Latest revision as of 18:18, 21 January 2024

Problem

For any positive integer $M$, the notation $M!$ denotes the product of the integers $1$ through $M$. What is the largest integer $n$ for which $5^n$ is a factor of the sum $98!+99!+100!$ ?

$\textbf{(A) }23\qquad\textbf{(B) }24\qquad\textbf{(C) }25\qquad\textbf{(D) }26\qquad\textbf{(E) }27$

Solution 1

Factoring out $98!+99!+100!$, we have $98! (1+99+99*100)$, which is $98! (10000)$. Next, $98!$ has $\left\lfloor\frac{98}{5}\right\rfloor + \left\lfloor\frac{98}{25}\right\rfloor = 19 + 3 = 22$ factors of $5$. The $19$ is because of all the multiples of $5$.The $3$ is because of all the multiples of $25$. Now, $10,000$ has $4$ factors of $5$, so there are a total of $22 + 4 = \boxed{\textbf{(D)}\ 26}$ factors of $5$.

~CHECKMATE2021

Solution 2

Also, keep in mind that the number of $5$’s in $98! (10,000)$ is the same as the number of trailing zeros. The number of zeros is $98!$, which means we need pairs of $5$’s and $2$’s; we know there will be many more $2$’s, so we seek to find the number of $5$’s in $98!$, which the solution tells us. And, that is $22$ factors of $5$. $10,000$ has $4$ trailing zeros, so it has $4$ factors of $5$ and $22 + 4 = \boxed{26}$.

~CHECKMATE2021


Solution 3

We can first factor a $98!$ out of the $98! + 99! + 100!$ to get $98! ( 1 + 99 + 100*99 ),$ Simplify to get $98! (10,000)$.

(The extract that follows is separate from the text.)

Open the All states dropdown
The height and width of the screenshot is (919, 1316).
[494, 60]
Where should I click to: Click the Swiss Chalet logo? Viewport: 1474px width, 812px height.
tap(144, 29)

Let's first find how many factors of $5 10,000$ has. $10,000$ is $(2*5)^4$ because $10,000$ is $(10)^4$. After we remove the brackets, we get $2^4$, and $5^4$. We only care about the latter (second one), because the problem only ask's for the power of $5$. We get $4$

Next, we can look at the multiples of 5 in $98!$. $98/5 = 19$ so there is 19 multiples of 5. We get $19$

But we cannot forget the multiples of $5$ with $2$ fives in it. Multiples of $25$. How many multiples of $25$ are between $1$ and $98$? $3$. $25,50,75,$ and that's it. We get $3$

Finally, we add all of the numbers (powers of $5$) up. That is $4 + 19 + 3$, which is just $26$

So the answer is $26$. Which is answer choice D $\boxed{\textbf{(D)}\ 26}$.

~CHECKMATE2021

Video Solution (CREATIVE THINKING + ANALYSIS!!!)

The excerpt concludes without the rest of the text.